[SOURCE DATA — start]

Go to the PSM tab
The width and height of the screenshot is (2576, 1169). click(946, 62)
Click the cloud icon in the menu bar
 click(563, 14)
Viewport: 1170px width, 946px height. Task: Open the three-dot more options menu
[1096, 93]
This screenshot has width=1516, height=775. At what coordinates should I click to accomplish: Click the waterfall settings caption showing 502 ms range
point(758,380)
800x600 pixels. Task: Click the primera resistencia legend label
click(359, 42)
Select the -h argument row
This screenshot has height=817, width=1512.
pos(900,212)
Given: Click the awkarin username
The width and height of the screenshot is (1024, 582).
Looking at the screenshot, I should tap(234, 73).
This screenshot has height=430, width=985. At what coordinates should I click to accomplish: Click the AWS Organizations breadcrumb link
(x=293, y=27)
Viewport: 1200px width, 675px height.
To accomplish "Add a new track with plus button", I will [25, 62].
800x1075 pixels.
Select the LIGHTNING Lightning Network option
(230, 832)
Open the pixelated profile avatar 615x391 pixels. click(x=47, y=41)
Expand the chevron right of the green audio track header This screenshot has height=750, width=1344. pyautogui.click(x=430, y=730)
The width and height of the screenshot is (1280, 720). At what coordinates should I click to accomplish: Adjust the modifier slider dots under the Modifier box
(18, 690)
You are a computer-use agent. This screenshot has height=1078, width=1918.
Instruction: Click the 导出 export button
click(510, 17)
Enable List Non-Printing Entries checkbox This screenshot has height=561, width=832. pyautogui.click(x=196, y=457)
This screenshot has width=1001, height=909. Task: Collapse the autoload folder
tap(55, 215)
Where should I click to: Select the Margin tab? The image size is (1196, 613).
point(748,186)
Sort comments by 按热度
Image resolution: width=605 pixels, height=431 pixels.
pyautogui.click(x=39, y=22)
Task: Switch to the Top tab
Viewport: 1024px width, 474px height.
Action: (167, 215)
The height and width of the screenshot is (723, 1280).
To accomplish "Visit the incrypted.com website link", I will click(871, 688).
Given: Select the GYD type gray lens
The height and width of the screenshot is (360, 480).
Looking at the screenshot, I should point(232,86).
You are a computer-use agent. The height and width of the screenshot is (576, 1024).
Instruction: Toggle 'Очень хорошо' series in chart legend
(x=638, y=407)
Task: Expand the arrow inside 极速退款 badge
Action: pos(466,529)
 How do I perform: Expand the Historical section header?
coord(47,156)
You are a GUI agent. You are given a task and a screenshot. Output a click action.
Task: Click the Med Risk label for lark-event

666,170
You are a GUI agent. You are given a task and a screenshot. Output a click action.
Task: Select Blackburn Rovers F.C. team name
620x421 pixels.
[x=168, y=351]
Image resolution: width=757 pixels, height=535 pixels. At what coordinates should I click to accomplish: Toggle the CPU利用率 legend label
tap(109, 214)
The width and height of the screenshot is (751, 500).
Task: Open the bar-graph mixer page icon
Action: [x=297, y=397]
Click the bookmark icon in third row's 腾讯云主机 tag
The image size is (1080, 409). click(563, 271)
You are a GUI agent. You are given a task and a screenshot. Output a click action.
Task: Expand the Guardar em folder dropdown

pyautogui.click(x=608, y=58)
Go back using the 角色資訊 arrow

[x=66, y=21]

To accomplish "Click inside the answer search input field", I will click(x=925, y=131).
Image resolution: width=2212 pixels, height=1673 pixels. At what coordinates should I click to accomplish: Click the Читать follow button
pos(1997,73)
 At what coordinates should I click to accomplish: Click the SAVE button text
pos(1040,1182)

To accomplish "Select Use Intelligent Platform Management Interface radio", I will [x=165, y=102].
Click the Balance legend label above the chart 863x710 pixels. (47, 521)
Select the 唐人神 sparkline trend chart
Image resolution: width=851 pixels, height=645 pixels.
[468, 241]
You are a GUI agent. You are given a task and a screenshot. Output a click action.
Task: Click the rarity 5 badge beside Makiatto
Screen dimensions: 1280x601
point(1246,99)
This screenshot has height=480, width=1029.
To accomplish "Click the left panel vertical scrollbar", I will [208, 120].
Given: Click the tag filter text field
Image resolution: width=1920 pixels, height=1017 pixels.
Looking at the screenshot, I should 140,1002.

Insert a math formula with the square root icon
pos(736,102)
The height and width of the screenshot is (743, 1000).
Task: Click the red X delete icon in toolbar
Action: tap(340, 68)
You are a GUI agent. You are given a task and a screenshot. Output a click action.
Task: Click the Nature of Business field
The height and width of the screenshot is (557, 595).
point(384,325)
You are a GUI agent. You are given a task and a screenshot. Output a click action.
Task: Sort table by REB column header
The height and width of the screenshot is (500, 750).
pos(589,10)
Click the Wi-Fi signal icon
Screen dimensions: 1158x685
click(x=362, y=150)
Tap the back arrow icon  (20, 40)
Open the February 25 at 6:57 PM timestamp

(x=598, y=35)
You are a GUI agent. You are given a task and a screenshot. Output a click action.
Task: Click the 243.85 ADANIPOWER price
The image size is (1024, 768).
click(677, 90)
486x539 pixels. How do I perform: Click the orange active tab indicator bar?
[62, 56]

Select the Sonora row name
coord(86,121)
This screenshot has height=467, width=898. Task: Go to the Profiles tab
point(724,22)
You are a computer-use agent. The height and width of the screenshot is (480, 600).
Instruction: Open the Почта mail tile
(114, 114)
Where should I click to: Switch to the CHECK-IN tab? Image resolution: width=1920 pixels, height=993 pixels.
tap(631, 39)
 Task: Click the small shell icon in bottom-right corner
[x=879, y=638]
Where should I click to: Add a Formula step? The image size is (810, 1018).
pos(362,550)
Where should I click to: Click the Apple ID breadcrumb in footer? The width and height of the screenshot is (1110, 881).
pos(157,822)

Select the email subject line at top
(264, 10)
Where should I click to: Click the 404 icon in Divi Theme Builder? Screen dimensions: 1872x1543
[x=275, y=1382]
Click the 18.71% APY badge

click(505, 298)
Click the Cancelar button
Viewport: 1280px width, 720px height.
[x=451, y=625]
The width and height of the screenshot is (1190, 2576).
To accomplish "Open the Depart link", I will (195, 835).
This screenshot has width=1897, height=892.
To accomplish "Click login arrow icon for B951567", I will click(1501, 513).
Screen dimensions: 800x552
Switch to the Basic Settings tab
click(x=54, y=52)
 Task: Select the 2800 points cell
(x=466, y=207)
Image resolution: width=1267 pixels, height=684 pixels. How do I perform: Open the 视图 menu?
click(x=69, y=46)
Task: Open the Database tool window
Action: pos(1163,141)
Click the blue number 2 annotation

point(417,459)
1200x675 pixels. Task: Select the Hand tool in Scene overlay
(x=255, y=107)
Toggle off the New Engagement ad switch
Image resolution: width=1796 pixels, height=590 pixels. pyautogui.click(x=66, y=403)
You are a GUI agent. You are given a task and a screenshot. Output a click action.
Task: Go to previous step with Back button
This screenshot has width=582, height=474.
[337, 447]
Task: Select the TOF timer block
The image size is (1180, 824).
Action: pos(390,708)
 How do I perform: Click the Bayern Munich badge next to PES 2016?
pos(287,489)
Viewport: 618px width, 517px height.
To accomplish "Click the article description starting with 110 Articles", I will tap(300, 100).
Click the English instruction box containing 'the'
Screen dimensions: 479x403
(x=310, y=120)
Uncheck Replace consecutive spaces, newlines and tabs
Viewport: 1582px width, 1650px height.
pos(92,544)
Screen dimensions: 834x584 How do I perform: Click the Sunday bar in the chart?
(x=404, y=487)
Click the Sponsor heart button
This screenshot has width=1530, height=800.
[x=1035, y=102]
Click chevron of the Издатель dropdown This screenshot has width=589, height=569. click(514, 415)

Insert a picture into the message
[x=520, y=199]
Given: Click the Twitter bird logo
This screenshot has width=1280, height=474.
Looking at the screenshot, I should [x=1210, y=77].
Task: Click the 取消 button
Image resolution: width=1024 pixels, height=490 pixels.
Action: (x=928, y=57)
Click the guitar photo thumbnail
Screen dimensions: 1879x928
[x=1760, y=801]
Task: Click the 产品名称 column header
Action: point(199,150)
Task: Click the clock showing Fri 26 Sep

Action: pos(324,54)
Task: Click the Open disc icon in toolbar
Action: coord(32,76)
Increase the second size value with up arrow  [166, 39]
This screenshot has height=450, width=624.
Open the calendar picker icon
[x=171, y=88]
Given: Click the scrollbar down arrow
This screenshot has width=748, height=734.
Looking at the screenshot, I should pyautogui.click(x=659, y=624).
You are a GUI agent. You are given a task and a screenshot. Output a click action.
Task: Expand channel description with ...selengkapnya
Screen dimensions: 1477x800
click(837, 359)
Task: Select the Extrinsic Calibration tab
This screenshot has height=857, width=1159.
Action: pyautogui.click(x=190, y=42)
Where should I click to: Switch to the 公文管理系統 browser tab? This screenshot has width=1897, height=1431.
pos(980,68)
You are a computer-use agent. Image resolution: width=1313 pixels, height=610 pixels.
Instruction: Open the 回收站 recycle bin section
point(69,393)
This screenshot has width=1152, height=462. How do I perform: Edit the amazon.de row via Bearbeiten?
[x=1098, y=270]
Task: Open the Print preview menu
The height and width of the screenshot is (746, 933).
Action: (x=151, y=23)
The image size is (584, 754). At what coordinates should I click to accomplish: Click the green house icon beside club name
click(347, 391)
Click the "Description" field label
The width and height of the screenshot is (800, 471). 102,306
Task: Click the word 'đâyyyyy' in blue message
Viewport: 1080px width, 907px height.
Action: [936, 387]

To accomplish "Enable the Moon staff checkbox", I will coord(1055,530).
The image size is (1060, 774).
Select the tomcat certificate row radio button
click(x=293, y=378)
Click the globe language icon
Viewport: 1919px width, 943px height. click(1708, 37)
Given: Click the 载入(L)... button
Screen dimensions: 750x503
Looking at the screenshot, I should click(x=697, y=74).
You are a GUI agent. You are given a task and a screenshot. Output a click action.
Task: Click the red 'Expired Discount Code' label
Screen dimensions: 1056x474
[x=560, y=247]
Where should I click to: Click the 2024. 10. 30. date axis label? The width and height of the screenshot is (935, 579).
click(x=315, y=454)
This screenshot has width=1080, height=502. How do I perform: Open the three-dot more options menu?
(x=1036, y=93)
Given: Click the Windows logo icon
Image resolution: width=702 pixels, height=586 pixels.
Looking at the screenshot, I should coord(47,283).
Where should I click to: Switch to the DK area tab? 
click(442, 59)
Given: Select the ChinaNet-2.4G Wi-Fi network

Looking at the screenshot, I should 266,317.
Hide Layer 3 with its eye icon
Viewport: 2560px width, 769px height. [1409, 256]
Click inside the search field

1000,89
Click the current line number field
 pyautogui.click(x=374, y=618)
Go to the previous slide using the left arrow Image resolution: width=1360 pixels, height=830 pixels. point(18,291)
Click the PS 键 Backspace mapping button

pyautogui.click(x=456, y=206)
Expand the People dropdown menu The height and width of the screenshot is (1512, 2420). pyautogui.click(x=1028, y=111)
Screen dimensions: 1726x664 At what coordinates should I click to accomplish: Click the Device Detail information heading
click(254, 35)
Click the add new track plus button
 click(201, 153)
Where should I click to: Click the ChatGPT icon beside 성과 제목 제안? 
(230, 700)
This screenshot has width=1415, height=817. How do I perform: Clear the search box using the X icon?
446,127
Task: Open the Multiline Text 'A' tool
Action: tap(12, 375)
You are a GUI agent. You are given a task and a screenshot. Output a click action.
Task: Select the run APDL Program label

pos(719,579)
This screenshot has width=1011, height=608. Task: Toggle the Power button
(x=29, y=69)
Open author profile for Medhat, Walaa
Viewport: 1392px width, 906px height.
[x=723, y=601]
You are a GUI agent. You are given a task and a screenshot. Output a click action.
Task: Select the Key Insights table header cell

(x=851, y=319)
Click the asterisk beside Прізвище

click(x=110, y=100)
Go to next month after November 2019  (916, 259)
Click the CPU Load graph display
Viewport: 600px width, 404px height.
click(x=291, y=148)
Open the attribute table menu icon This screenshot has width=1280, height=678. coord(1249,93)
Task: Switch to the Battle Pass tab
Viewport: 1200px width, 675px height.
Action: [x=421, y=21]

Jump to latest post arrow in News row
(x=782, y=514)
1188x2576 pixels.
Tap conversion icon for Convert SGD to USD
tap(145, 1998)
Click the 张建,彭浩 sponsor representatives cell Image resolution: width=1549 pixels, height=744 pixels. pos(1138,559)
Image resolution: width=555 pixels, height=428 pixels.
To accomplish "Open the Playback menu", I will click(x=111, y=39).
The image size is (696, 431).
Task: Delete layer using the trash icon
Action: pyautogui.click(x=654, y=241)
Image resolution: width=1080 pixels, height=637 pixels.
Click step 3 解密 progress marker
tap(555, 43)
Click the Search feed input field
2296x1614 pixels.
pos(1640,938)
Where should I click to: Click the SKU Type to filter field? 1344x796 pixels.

[SOURCE DATA — finish]

WHAT YOU ARE ASKED TO DO:
From the line holding "Screen dimensions: 1280x601" to the line holding "Task: Sort table by REB column header", inclusive, restate each line above exactly as written.

TASK RESPONSE:
Screen dimensions: 1280x601
point(1246,99)
This screenshot has height=480, width=1029.
To accomplish "Click the left panel vertical scrollbar", I will [208, 120].
Given: Click the tag filter text field
Image resolution: width=1920 pixels, height=1017 pixels.
Looking at the screenshot, I should 140,1002.

Insert a math formula with the square root icon
pos(736,102)
The height and width of the screenshot is (743, 1000).
Task: Click the red X delete icon in toolbar
Action: tap(340, 68)
You are a GUI agent. You are given a task and a screenshot. Output a click action.
Task: Click the Nature of Business field
The height and width of the screenshot is (557, 595).
point(384,325)
You are a GUI agent. You are given a task and a screenshot. Output a click action.
Task: Sort table by REB column header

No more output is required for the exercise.